Sunny Cove Microarchitecture: A Peek At the Back End

One of the best parts when a new microarchitecture is announced is learning how it all works and how it has changed. Intel has been on close variants of the Skylake core since Skylake first launched in 2015, which has carried through Kaby Lake, Coffee Lake, and Coffee Lake refresh – and so getting an update to his old core design is more than welcome. While I applaud Intel for getting something new to put in front of our faces, the level of information was unfortunately less than complete. For reasons of ‘we’ll discuss more nearer the launch’, Intel was only set on discussing the back end of the microarchitecture design in any detail. In core design parlance, this means everything beyond the dispatch and order queues.

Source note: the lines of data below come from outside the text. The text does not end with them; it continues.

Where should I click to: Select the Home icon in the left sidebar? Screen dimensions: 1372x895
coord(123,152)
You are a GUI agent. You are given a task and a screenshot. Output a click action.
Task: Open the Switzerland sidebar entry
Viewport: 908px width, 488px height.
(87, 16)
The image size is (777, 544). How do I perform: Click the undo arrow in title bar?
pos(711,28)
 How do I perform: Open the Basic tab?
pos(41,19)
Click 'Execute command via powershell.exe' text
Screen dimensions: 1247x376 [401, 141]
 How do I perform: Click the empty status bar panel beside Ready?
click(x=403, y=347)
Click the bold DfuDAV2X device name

Intel framed its microarchitecture updates into two different sections: general purpose performance increases and special purpose performance increases. The company described the general purpose updates essentially as raw IPC (instructions per clock) throughput or an increase in frequency. An increase in either of these two leads to a performance increase no matter the code, at least as long as it is compute bound. Frequency is often a function of the implementation and process, whereas IPC increases can come from cores being wider (more executing instructions per clock), deeper (more parallelism per clock), and smarter (better data delivery through the front end).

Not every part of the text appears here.